■ EXERCISE A: Print the passage of the court opinion from "The court further" up to and including "is against OCA.".

■ SUPPLIED TEXT:
◆ ◆ ◆ ◆
Opinion
06-CV-5777 (DLI) (LB).
July 24, 2007
OPINION AND ORDER
Plaintiff Charles Antongorgi, appearing pro se, commenced this action in New York State Supreme Court, Kings County, on June 27, 2006, against defendants Gus Bovena, President, Local 32-B, 32J Service Employees International Union ("Local 32BJ" or "Union") and James Sweeney, Office of the Contract Arbitrator ("OCA") (collectively "defendants"). Plaintiff's complaint is styled as a hybrid claim under Section 301 of the Labor Management Relations Act ("LMRA"), 29 U.S.C. § 185, alleging that (1) plaintiff's employer violated the collective bargaining agreement ("CBA") by unjustly suspending him and failing to pay him for unused sick time and for a holiday, and (2) the Union breached its duty of fair representation by failing to adequately process his grievances concerning these matters. On October 25, 2006, defendants removed the action to this court. Defendants now move to dismiss the complaint under Fed.R.Civ.P. 12(b)(6). For the reasons set forth below, defendants' motion to dismiss is granted in its entirety.
The court notes that the proper spelling of the name is Bevona. The court presumes that plaintiff is suing Mr. Bevona in his capacity as the President of Local 32BJ, not individually. As such, plaintiff's complaint is against the Union.
The court further presumes that plaintiff is suing Mr. Sweeney in his capacity as administrator of OCA, not individually. As such, plaintiff's complaint is against OCA.
Plaintiff attempted to serve a third defendant, Atco Properties Management, Inc.; however, service was not complete because plaintiff mailed the summons and complaint to an incorrect address.
Background
Plaintiff alleges that he was employed by Atco Properties Management, Inc. ("Atco") for ten years as a porter at 381 Park Avenue South in Manhattan, and was a member of Local 32BJ. (Compl. ¶ 4.) Plaintiff further alleges that he was unjustly suspended approximately three times in 1993 and 1994, and that he did not receive pay for unused sick time and the Martin Luther King Jr. holiday in 1994. ( Id. at ¶¶ 6-9.) Plaintiff filed grievances protesting the suspensions and lost pay. ( Id.) Arbitration hearings were scheduled, but they were adjourned approximately three times through 1996. ( Id. at ¶¶ 6-12.) Atco requested an adjournment on at least one occasion, and another adjournment was granted to allow the Union to amend the arbitration notice to include plaintiff's additional grievances. (Pl.'s Resp. to Defs.' Mot. to Dismiss Ex. A.) By the time the hearing was ultimately held, plaintiff was incarcerated in an unrelated matter and unable to attend. ( Id. at ¶ 13.) Plaintiff claims that, although he advised the Union of his incarceration and requested that the arbitration hearing be held at a location where he could attend, the Union refused the relocate the hearing. ( Id. at ¶¶ 14-15.) As a result, the arbitrator issued a default award in July 1996. ( Id. at ¶¶ 11-13.) Plaintiff received a "letter advising him of [the award]" on July 22, 1996. ( Id. at ¶ 11.)
◆ ◆ ◆ ◆
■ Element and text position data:
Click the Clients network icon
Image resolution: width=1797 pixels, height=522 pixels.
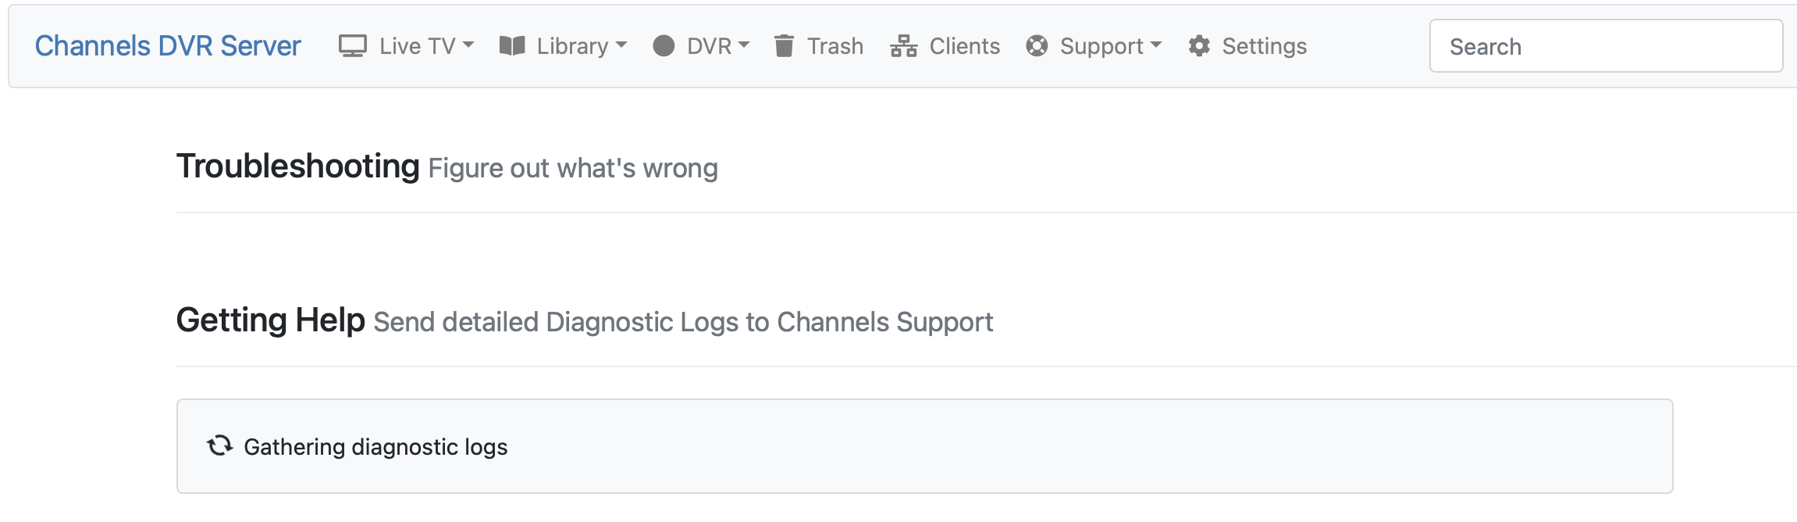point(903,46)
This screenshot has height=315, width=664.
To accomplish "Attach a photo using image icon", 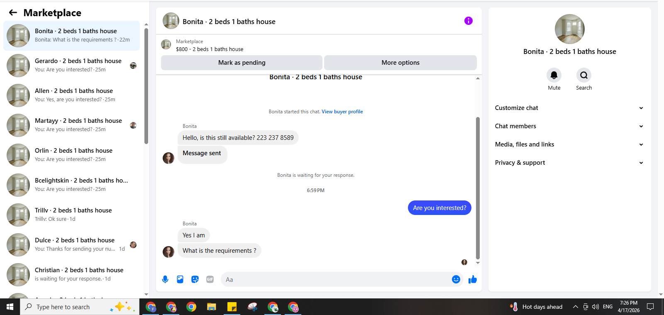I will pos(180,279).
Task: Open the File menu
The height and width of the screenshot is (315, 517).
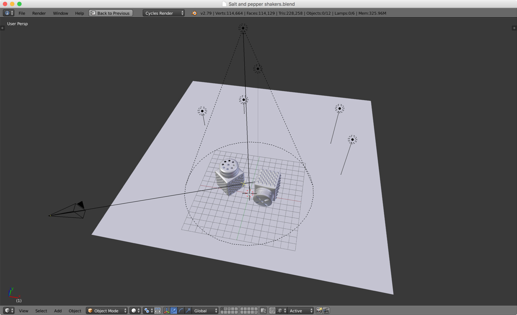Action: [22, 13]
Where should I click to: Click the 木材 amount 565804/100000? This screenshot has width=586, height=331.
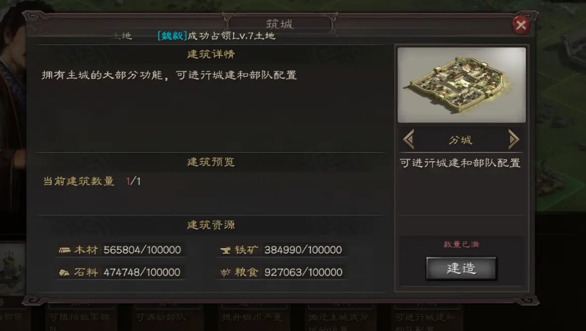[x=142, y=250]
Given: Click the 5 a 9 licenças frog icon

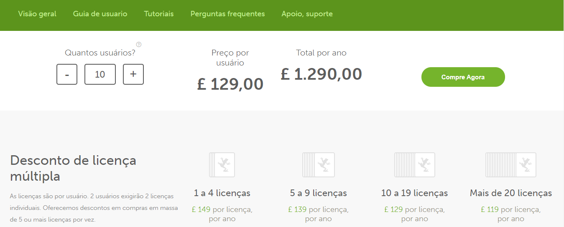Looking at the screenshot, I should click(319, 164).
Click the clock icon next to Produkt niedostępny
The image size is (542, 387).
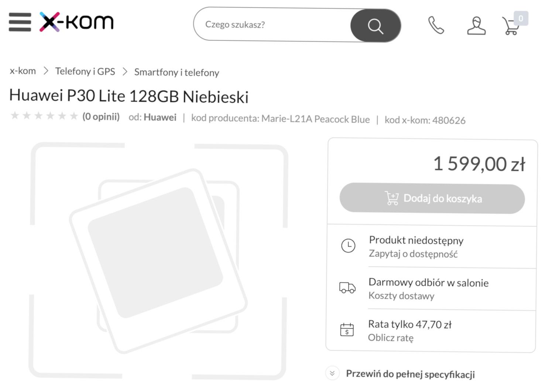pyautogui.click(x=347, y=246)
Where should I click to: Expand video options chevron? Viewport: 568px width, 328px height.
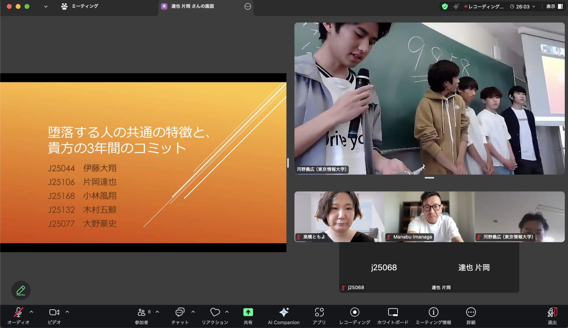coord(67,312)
◆ ◆ ◆ ◆
■ EXERCISE B: Can you collect every line of the entries that contains the string "Where"?

■ OUTPUT A:
The court further presumes that plaintiff is suing Mr. Sweeney in his capacity as administrator of OCA, not individually. As such, plaintiff's complaint is against OCA.

■ OUTPUT B:
Where should I click to: Click the 木材 amount 565804/100000? This screenshot has width=586, height=331.
Where should I click to: Expand video options chevron? Viewport: 568px width, 328px height.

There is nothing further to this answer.